Immediately, your little pony becomes the wild stallion of THE HORSE WHISPERER fame. You try to keep it together but you are unraveling quickly. You know you have to get this medicine into him and he knows that you won’t.
You enter his stall and the Salsa begins… da dunt da da dahhh, daddoddydahdee… dudunt da da daaah….
Your horse is now touching the ceiling with his nose and turning his head so far the other way you realize he’s been faking or ignoring you during your previous warm-up exercises…
You grab the halter and try to pull his head towards you. He turns his butt and you drop the halter. You pick up a lead rope to wrap around his neck and he raises a back foot in a warming. This gesture pisses you off so you yell, “Don’t you dare lift a foot at me!” which cements the horse’s idea that you are in there to do him harm.
Da da dunt da da dahhh, daddoddydahdee… dudunt da da daaah….
You move up one side and he backs down the other. You stretch out your arm and he stretches his neck.

------------------------------------------------

## ACTIVITY LIST
a: In the passage about giving a horse medicine, write out the stretch from "You enter his" through "stretches his neck.", substituting "bridle" for "halter".
b: Continue the passage about giving a horse medicine, starting after its last sentence.
The lines that come next are separate material and unrelated to the horse passage above.

------------------------------------------------

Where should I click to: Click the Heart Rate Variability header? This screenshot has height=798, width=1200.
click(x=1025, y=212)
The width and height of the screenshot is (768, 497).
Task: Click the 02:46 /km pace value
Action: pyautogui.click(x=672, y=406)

------------------------------------------------

## ANSWERS BELOW
a:
You enter his stall and the Salsa begins… da dunt da da dahhh, daddoddydahdee… dudunt da da daaah….
Your horse is now touching the ceiling with his nose and turning his head so far the other way you realize he’s been faking or ignoring you during your previous warm-up exercises…
You grab the bridle and try to pull his head towards you. He turns his butt and you drop the bridle. You pick up a lead rope to wrap around his neck and he raises a back foot in a warming. This gesture pisses you off so you yell, “Don’t you dare lift a foot at me!” which cements the horse’s idea that you are in there to do him harm.
Da da dunt da da dahhh, daddoddydahdee… dudunt da da daaah….
You move up one side and he backs down the other. You stretch out your arm and he stretches his neck.

b:
Da da dunt da da dahhh, daddoddydahdee… dudunt da da daaah….
Both of you are now heightened in awareness and your senses are picking up everything in hyperdrive… Your brain flashes National Geo clips of bulls and matadors or the hunter and the hunted. You both won’t back down. You both need to win.
Finally, your horse give just an inch because he knows he has no where to go. He agrees to let you put on his halter.
So, you do. You praise him and give him a treat which he takes but he won’t give you any satisfaction. He knows the dance is just in PAUSE.
And, you know that this is your time. This is when you have to get the syringe up into the back of his throat and push the plunger all the way. There will be no second chances… But first, you need to make sure the treat is fully chewed and swallowed in case he chokes or uses that to spit out the medicine.
But your horses is no dummy. This isn’t his first clambake. He knows you want him to finish his treat and swallow… so he doesn’t. He holds that treat in his mouth until the drool pools and slides out of his mouth onto your shoe.
OHFERCRISSAKE. SWALLOW IT!
This is when you go for your upper pocket. There you find your honey-laded syringe which is now covered with pocket lint. You try to remove the lint with your fingers which becomes sticky and covered in every loose piece of hair/hay/shavings/dirt in the stall.
Your horse’s eyes get really big and his nose shoots to the ceiling once again. But, you’re ready. You are hanging onto his halter for dear life.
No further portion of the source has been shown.